6- RSVP-TE LSP Paths: Any LSP to or from the protected site must utilize the internal path when available and switch, upon failure, to the backup path (the path based on the GRE tunnel through the Service Provider). We'd like the LSP to switch back to the main link as soon as it becomes available again after a failure. To achieve this, we establish, as in the sample below, a primary LSP that takes the internal (non-GRE) path and a secondary LSP that is to utilize the Service Provider. In Junos, a primary LSP is a revertive one, meaning that the router will periodically check for its availability and will establish its path whenever available. By default, the RSVP-TE will signal the LSP over the path that is congruent with the IGP calculated path. This will exclude the GRE tunnel, since it has a higher IGP cost. We however, as an extra precaution, use link colors to explicitly exclude the GRE tunnel. We have also chosen to enable link-node protection to minimize traffic loss while the secondary LSP is being signaled and established.

Commands:

edit protocols mpls label-switched-path data-center-to-lightcity

set to 172.12.0.1

set node-link-protection

set primary data-center-to-lightcity-primary admin-group exclude gre-interface

set secondary data-center-to-lightcity-secondary

set path data-center-to-lightcity-primary

set path data-center-to-lightcity-secondary

Conclusion

In this article we have seen how overlay techniques can be used as modular building blocks to overcome limitations of the available transport cloud. GRE in particular is a powerful tool in that regard. It can be used to transport MPLS over an IP-only network, including the Internet, thus extending the MPLS cloud over any network.

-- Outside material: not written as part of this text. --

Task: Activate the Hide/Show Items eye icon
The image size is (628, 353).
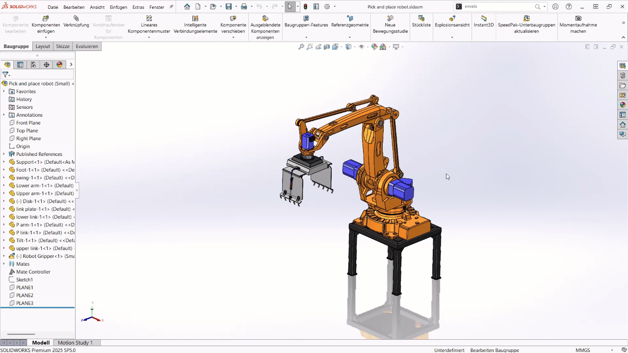Action: [362, 47]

Once MPLS has extended over a network, that network becomes available for MPLS services such as Layer 2 VPNs (VPLS) and Layer 3 VPNs. IPSec provides the confidentiality and integrity verification that GRE lacks. In any design that employs overlays and their associated tunnels, MTU issues must be considered. If the design, like in our case, is employing overlays for backup connectivity, then traffic engineering techniques are to be carefully applied to ensure that the main link is preferred, failover occurs as intended and that traffic is restored to the main link once it has recovered.

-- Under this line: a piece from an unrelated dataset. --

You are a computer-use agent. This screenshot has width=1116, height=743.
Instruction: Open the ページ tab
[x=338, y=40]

Our design overcomes, using open standards, the limitation of L3VPN leased circuits but a price is paid in terms of complexity and packet encapsulation overhead (which translates to wasted bandwidth). A new and efficient, albeit proprietary, approach to this problem is offered by 128T, a company acquired in 2020 by Juniper Networks. 128T's routers can achieve the same overlay goals, including encryption and integrity protection, with much less packet overhead by employing NAT and a number of algorithmic techniques to dispense with tunneling.

Appendix A

Configuration

Critical Site

Lightcity (172.12.0.1)

edit protocols mpls label-switched-path lightcity-to-data-center

set to 172.12.100.1

set node-link-protection

set primary lightcity-to-data-center-primary admin-group exclude gre-interface

set secondary lightcity-to-data-center-secondary

set path lightcity-to-data-center-primary

set path lightcity-to-data-center-primary-secondary

Core Site

Springville (172.12.10.1)

edit interfaces gr-2/0/10

set description springville_gr-2/0/10_lightcity_gr-1/0/10

set unit 0 point-to-point

set unit 0 clear-dont-fragment-bit

set unit 0 reassemble-packets

set unit 0 tunnel source 10.10.0.1

set unit 0 tunnel destination 10.0.0.1

set unit 0 tunnel allow-fragmentation

set unit 0 family inet mtu 1390

set unit 0 family inet address 192.168.0.1

set unit 0 family mpls mtu 1378

edit protocols ospf area 0.0.0.0

set interface gr-2/0/10.0 interface-type p2p

set interface gr-2/0/10.0 metric 10000

edit protocols rsvp

set interface gr-2/0/10.0 authentication-key /* SECRET-DATA */

set interface gr-2/0/10.0 link-protection

Data Center

Data-center (172.12.100.1)

edit protocols mpls label-switched-path data-center-to-lightcity

set to 172.12.0.1

set node-link-protection

set primary data-center-to-lightcity-primary admin-group exclude gre-interface

set secondary data-center-to-lightcity-secondary

set path data-center-to-lightcity-primary

set path data-center-to-lightcity-secondary

LIGHTCITY

set chassis fpc 1 pic 0 tunnel-services bandwidth 1g

edit interfaces gr-1/0/10

set description lightcity_gr-1/0/10-springville_gr-2/0/10

set unit 0 tunnel source 10.0.0.1

set unit 0 tunnel destination 10.10.0.1

set unit 0 clear-dont-fragment-bit

set unit 0 tunnel allow-fragmentation

set unit 0 reassemble-packets

set interfaces gr-1/0/10 unit 0 family inet mtu 1390

set interfaces gr-1/0/10 unit 0 family inet address 192.168.0.2/30

set interfaces gr-1/0/10 unit 0 family mpls mtu 1378

OSPF

edit protocols ospf area 0.0.0.0

set interface gr-1/0/10.0 interface-type p2p

set interface gr-1/0/10.0 metric 10000

…

Additional OSPF configuration as needed (BFD, LDP synchronization, authentication, …)

…

edit protocols rsvp

set interface gr-1/0/10.0 authentication-key /* SECRET-DATA */

set interface gr-1/0/10.0 link-protection

…

Additional RSVP-TE configuration as needed.
…

edit protocols mpls label-switched-path lightcity-to-springville-GRE to 10.20.0.1

Appendix B

The Encapsulation Overhead
A. IP Security (IPSec) Overhead

The Triple Data Encryption Standard (3DES) is used for encryption and Message Digest 5 – hash Message Authentication Code (MD5-HMAC) is used for integrity verification. 3DES has a block size of 64 bits (8 bytes), meaning that it encrypts data 8 bytes at a time. In addition to the encryption key (which is generated as part of the key exchange done by IKE) the previous block of data, in the so-called chaining encryption mode, is an input to the encryption.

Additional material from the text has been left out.